El final del set, de nuevo los dos con sus instrumentos habituales, nickelharpa y salterio, fue la interpretación de una de las leyendas más emblemáticas de los repertorios sefardíes, la de El pozo amargo, de triste final como suele ser habitual en los romances de amores desgraciados como este de Fernando y Raquel, que terminan en el fondo del pozo, uno muerto y arrojado a él y la otra lanzándose luego al creer ver los ojos de su amado en las aguas, ya para siempre amargadas con sus lágrimas.
Delante de Ana siempre había dos instrumentos, el mencionado violín noruego de antes y otro que no llegó a usar. Pero ahora, al subir de nuevo al escenario para un bis, sí que lo cogió de su soporte y nos explicó que se trataba de una moraharpa, el instrumento abuelo del nickelharpa, del siglo XIII, más rústico que este y con una sola fila de cuerdas, diacrónico y de sonido arcaico, que todavía resultaba más anacrónico al acompañar con él una composición actual como es La danza de los carámbanos, que Ana compuso durante la pandemia, en los días aquellos en que la meseta central española fue asolada por una intensa nevada.

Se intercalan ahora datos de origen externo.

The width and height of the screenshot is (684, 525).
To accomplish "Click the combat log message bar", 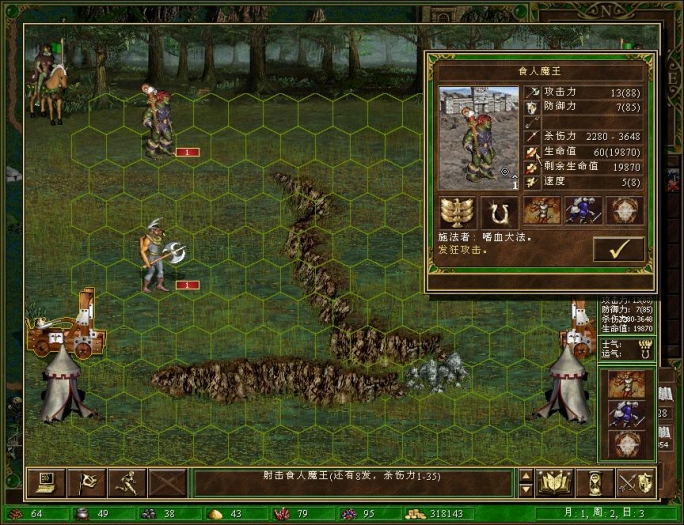I will (x=352, y=483).
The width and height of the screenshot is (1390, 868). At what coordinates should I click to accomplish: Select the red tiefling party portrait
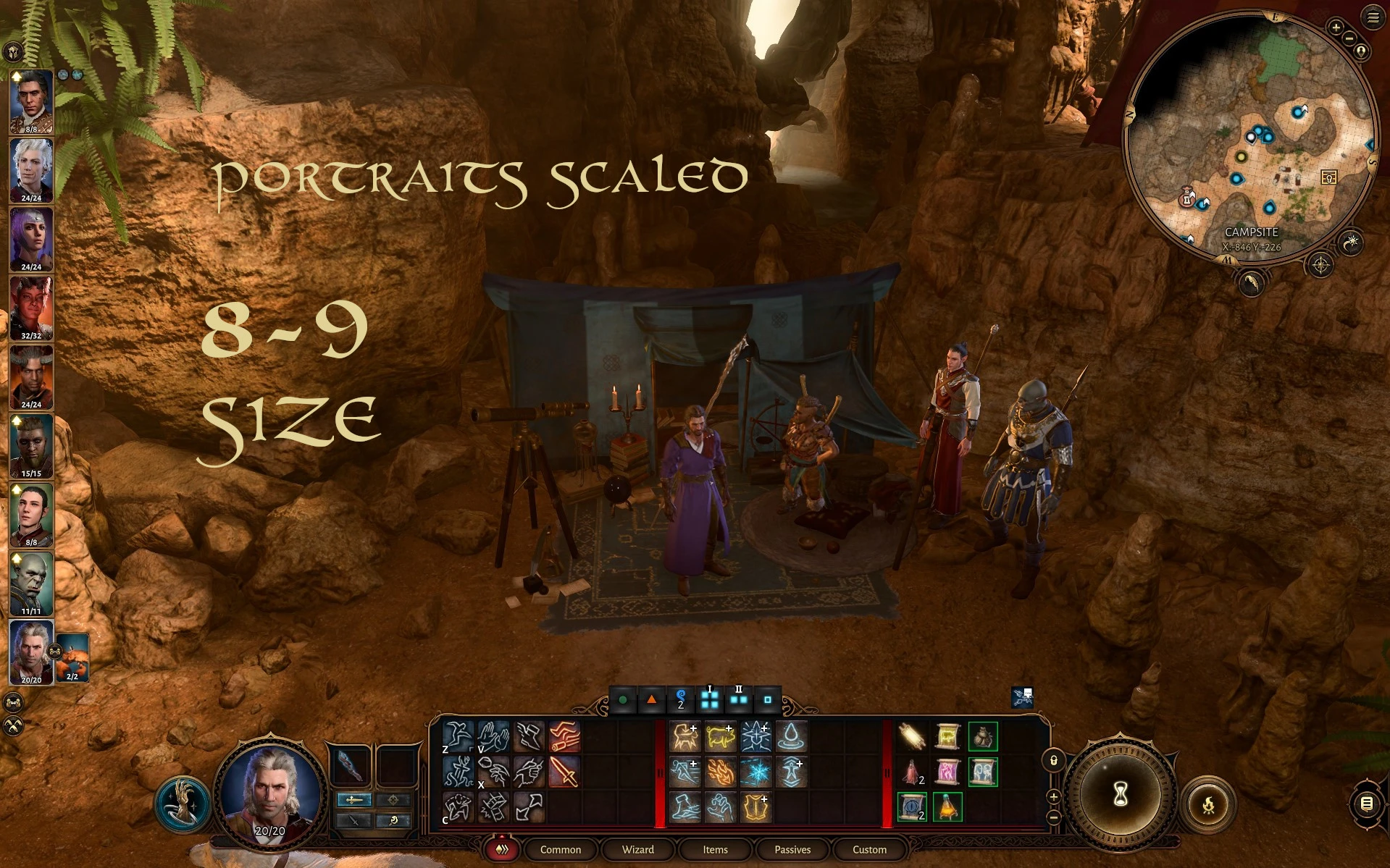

Y así finalizó un concierto en el que en todo momento se mantuvo el espíritu y la atmósfera necesarios para mantener la atención de unos sonidos que nos son más extraños de lo que deberían y que anoche tenían aún más acusada esa cualidad al ser interpretados con esos instrumentos; pero tanto la forma de manejarlos por parte de Bill y Ana, como la voz de esta, de igual fuerza que dulzura, mantuvieron en todo momento una perfección impresionante que nos dejó con ganas de volver a estar de nuevo pronto en otra de sus apariciones. Esperemos que estas se prodiguen mucho más, sobre todo siendo Sevilla la cuna de la familia paterna de Ana. Pero eso ya será después de que pase este Festival de las Tres Culturas, que sigue esta noche con los ritmos andalusíes de Imán Kandoussi y mañana con el flamenco de Rocío Márquez, a las que escucharé también de forma muy atenta.